医共体“医保预算打包”是“甩包袱”?读懂这道公式就明白了

最近,医共体“医保预算打包”成了医疗圈的热门话题,一边是《2025年医疗保障事业发展统计快报》显示的5800多亿医保基金结余,让人直观感受到医保“不差钱”;另一边却是不少医共体、医院面对这份政策“大礼包”,却面露难色、不敢接手。更让人揪心的是,医保部门的“杀手锏”远不止DRG/DIP/APG这一把,还包括DRG/DIP分组及权重/分值和费用/点值调整、总额预算调整、机构系数调整、智能监管及飞检、绩效考核、医保医师记分等一系列工具,这些叠加在一起,再加上常态化的医保费用监控,让本就顾虑重重的医共体更是雪上加霜、头痛不已,也进一步加剧了其对“不可控”的担忧。更关键的是,多数医院长期习惯于通过增加医疗服务项目获得较好的医保支付,内部绩效方案依然沿用“多做项目多收入多得”的导向,尚未适应医保打包支付的变革,这也成为医共体不敢接手、难以适应的重要原因。于是,“医保预算打包是甩包袱”的声音悄然出现。

一、误解根源:没读懂总额付费的核心公式,未适配支付变革

其实,这份误解的根源,往往在于没能读懂医共体总额付费的核心公式—— 医共体总额付费=门诊+住院服务+本地+异地就医费用 ,更在于多数医院尚未摆脱传统运营惯性,未能适应医保打包支付的变革。国家医保局等三部门联合印发的《关于医保支持基层医疗卫生服务发展的指导意见》早已明确,这份“打包预算”是覆盖县域内全场景医疗费用的综合性安排,初衷是赋能基层、推动分级诊疗,而非简单“甩包袱”。而医保部门的各类“杀手锏”工具,尤其是DRG/DIP/APG作为核心支付工具,与医保预算打包形成叠加效应,再加上严格的医保费用监控,进一步放大了医共体的运营压力和不可控感。更突出的问题是,医院长期依赖“增加医疗服务项目”获取医保支付,绩效方案始终以“多做项目多收入多得”为核心激励,这种导向与医保打包支付“总额封顶、精细化控费”的核心要求严重脱节,让医共体在适应变革时更加被动。破解这一困境,首要任务就是变革绩效方式,摆脱传统导向束缚。今天,我们就从这道公式出发,结合这些工具、费用监控要求以及医院的传统运营惯性,聊聊医共体“不敢要”“头痛不已”“担心不可控”的真正原因,更探讨医共体如何主动接盘、破解困境。

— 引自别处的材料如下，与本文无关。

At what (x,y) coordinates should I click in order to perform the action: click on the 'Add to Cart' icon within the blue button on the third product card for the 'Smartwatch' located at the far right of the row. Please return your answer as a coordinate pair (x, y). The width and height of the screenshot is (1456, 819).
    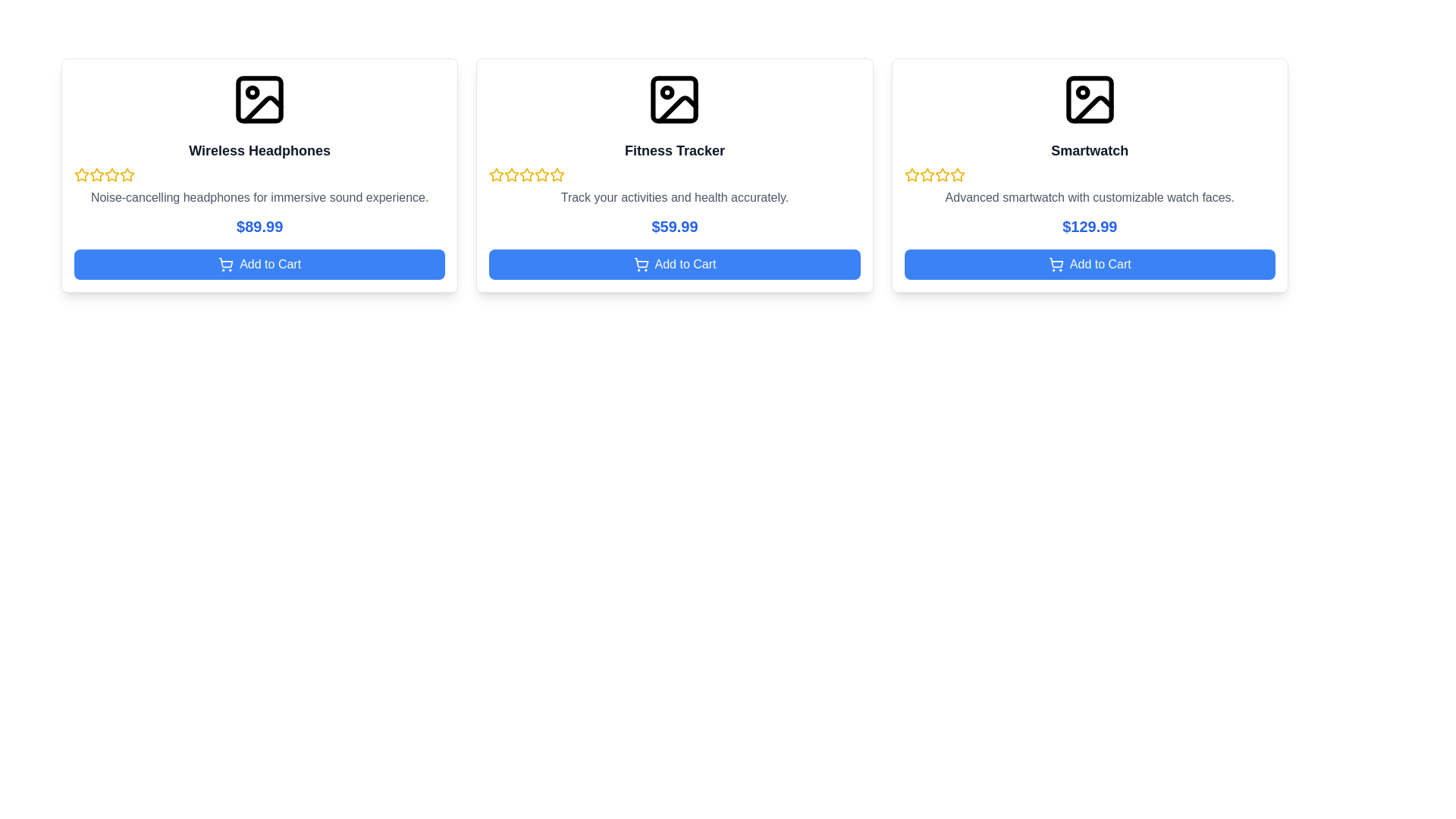
    Looking at the image, I should click on (1055, 262).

二、公式核心:总额封顶下的“此消彼长”难题,传统导向雪上加霜

先看公式本身,它最直观的特点的是“总额封顶、内部统筹”,这也是医共体顾虑的核心起点。不同于以往按项目付费“花多少算多少”的模式,打包预算给县域医共体划定了明确的资金“天花板”,所有门诊、住院,无论是本地就诊还是异地就医产生的费用,都要从这一个“总盘子”里支出。这就意味着,公式里的四项费用之间存在着天然的“此消彼长”关系。而医保部门的各类“杀手锏”工具,让这份“此消彼长”的平衡难度陡增——DRG/DIP/APG作为按病组、病种分值或门诊项目分组付费的核心手段,其分组及权重/分值、费用/点值的动态调整,随时可能改变医共体的费用核算标准;再加上总额预算调整、机构系数调整的不确定性,以及智能监管及飞检、绩效考核、医保医师记分等工具的刚性约束,相当于给医共体套上了“多重枷锁”。更关键的是,医院长期习惯于“多做项目多收入多得”的绩效导向,医护人员的积极性往往与服务项目数量挂钩,这种惯性会驱使医院不自觉地增加医疗服务项目,进而推高医疗费用,与医保打包支付“控费、提质”的要求相悖,不仅加剧了“此消彼长”的平衡难度,更让医共体的不可控感大幅提升。再加上实时医保费用监控的“紧箍咒”,医共体的每一笔支出、每一项诊疗行为都需反复考量,陷入“想多做项目增收入、又怕超预算受处罚”的两难。而打破这一困境的关键,就是彻底变革绩效方式,切断绩效与项目、收入的直接关联。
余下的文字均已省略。